== WHAT THIS TASK INVOLVES ==
In the entries below, go to the line containing "The height and width of the screenshot is (277, 389)." and repeat it along with every later line, exactly.
———
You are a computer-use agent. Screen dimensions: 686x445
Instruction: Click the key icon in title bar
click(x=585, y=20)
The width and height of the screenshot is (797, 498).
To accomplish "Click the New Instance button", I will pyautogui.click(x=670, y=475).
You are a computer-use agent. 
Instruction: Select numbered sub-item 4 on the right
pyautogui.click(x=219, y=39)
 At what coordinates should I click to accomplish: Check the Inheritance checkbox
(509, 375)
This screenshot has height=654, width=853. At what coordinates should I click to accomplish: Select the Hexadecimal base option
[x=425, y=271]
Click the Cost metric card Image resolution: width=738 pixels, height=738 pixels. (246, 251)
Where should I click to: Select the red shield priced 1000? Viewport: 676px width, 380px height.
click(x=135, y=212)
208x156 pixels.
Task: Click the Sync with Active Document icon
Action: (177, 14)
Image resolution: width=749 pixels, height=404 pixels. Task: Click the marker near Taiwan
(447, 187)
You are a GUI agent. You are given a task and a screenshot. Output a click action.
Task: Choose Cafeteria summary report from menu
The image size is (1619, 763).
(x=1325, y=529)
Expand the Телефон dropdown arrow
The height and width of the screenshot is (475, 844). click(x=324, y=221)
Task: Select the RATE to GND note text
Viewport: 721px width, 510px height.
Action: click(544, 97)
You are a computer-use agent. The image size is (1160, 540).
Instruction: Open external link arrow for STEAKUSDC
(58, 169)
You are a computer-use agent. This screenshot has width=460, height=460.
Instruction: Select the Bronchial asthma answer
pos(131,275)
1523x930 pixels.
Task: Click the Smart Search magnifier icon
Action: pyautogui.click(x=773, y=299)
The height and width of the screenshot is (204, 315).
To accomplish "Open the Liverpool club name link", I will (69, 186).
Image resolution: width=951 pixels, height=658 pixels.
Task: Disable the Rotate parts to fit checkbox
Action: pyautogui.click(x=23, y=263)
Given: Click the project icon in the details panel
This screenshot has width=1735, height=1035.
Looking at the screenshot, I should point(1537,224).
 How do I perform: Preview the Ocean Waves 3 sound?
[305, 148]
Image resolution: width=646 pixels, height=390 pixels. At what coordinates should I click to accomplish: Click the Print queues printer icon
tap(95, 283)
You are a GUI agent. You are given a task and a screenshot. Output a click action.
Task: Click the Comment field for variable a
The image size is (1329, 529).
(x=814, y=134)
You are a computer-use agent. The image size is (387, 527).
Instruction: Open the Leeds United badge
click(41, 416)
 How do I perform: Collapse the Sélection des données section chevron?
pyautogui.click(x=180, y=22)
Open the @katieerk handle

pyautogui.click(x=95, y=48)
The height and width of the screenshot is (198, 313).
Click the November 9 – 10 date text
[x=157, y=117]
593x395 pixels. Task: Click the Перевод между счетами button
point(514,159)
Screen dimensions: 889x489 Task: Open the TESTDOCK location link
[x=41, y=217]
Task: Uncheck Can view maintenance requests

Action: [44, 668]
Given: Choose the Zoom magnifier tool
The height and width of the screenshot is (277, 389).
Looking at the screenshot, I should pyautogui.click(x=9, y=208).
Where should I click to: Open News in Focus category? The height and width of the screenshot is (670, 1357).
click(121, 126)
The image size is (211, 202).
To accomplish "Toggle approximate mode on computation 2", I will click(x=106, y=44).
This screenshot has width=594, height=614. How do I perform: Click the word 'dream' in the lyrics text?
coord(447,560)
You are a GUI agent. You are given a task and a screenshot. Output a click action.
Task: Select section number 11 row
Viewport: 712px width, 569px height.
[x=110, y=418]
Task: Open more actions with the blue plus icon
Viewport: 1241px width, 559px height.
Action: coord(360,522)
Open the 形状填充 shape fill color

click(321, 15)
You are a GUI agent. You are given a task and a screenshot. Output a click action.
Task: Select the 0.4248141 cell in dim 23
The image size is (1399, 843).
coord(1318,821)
———
== RESULT FOR THIS TASK ==
The height and width of the screenshot is (277, 389).
Looking at the screenshot, I should pyautogui.click(x=9, y=208).
Where should I click to: Open News in Focus category? The height and width of the screenshot is (670, 1357).
click(121, 126)
The image size is (211, 202).
To accomplish "Toggle approximate mode on computation 2", I will click(x=106, y=44).
This screenshot has width=594, height=614. How do I perform: Click the word 'dream' in the lyrics text?
coord(447,560)
You are a GUI agent. You are given a task and a screenshot. Output a click action.
Task: Select section number 11 row
Viewport: 712px width, 569px height.
[x=110, y=418]
Task: Open more actions with the blue plus icon
Viewport: 1241px width, 559px height.
Action: coord(360,522)
Open the 形状填充 shape fill color

click(321, 15)
You are a GUI agent. You are given a task and a screenshot. Output a click action.
Task: Select the 0.4248141 cell in dim 23
The image size is (1399, 843).
coord(1318,821)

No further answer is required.